**ИСХОДНЫЙ ТЕКСТ**
^^^^^^^^^^^^^^^^
Исходя из обеих этих проблем (и не умея проникнуть в их экономическую подоплеку), Ницше бросается в атаку против обезличения человека в капиталистическом обществе. Вот что он пишет о «главном пороке деятельных людей»: «У деятельных людей обыкновенно отсутствует высшая деятельность — именно индивидуальная… Они действуют как чиновники, купцы, ученые, т. е. как родовые существа, а не как вполне определенные единоличные и единственные люди; в этом отношении они совсем плохи. Нельзя, например, банкира, накапливающего деньги, спрашивать о цели его неустанной деятельности: она лишена разумного смысла. Деятельные люди катятся, как катится камень, согласно глупым законам механики.

Всё люди разделяются, как во все времена, так и в наше, на рабов и свободных; ибо кто не располагает двумя третями суток для самого себя, тот раб, даже если он государственный деятель, купец, чиновник, ученый». Весьма интересен и характерен тот романтически-реакционный оттенок, который приобретает у Ницше старая полемика просветителей против капитализма. Уже Фергюсон писал, что капиталистическое разделение труда превращает всех людей в илотов и что в капиталистическом обществе нет свободных личностей.
^^^^^^^^^^^^^^^^
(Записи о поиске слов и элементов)
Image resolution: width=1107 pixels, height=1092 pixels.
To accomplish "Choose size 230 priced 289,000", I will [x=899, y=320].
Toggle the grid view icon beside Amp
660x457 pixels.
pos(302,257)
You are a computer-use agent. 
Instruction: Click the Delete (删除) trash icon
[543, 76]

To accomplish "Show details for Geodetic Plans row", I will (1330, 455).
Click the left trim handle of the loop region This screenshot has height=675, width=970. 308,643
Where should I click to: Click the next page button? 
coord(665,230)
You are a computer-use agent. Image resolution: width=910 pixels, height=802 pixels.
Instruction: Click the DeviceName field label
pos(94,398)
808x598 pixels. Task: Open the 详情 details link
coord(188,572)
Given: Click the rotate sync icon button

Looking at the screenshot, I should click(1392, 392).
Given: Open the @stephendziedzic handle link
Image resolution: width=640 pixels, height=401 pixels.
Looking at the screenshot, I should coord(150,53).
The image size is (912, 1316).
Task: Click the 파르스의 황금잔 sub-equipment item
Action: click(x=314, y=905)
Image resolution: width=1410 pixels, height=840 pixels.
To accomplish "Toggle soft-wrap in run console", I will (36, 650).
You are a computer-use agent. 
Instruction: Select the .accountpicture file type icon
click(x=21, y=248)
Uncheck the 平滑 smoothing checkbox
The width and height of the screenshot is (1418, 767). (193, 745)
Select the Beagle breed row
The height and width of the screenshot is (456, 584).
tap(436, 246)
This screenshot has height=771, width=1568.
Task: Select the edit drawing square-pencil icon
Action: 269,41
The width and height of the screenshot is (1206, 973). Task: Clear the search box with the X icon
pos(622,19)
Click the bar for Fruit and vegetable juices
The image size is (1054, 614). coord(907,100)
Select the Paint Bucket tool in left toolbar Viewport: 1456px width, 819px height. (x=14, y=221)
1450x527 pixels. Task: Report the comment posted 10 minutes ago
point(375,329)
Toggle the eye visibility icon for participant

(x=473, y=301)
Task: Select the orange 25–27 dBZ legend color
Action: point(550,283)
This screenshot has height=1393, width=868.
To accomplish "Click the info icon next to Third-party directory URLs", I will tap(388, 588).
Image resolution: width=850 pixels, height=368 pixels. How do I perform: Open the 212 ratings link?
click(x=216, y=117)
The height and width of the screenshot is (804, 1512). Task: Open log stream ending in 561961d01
^^^^^^^^^^^^^^^^
**УСЛОВИЕ ЗАДАЧИ A**
Кого, по словам Ницше из отрывка о Ницше, следует считать рабом?
**УСЛОВИЕ ЗАДАЧИ B**
Продолжите отрывок о Ницше, начав сразу после его последнего предложения.

**ОЖИДАЕМЫЙ ОТВЕТ A**
Того, кто не располагает двумя третями суток для самого себя, даже если он государственный деятель, купец, чиновник или ученый.

**ОЖИДАЕМЫЙ ОТВЕТ B**
Ницше суживает эту критику капитализма тем, что он, во-первых, ограничивает ее интересами господствующих классов, между тем как Фергюсон имеет в виду прежде всего деградацию трудящихся при капитализме; а во-вторых, Ницше ограничивает свою критику почти исключительно культурой в более тесном, в буржуазном смысле слова. Поэтому вся его критика и сводится лишь к требованию, чтобы капитализм дал возможность «осмысленной жизни» творцам культуры и образованной, но в экономико-общественном отношении паразитической публике.

Использование идеологии греческого полиса с его презрением к труду, укорененным в тогдашних экономических условиях, — использование этой идеологии, воскрешение которой в период великой французской революции носило трагический характер, выродилось у Ницше накануне империалистического периода в реакционную апологию паразитизма.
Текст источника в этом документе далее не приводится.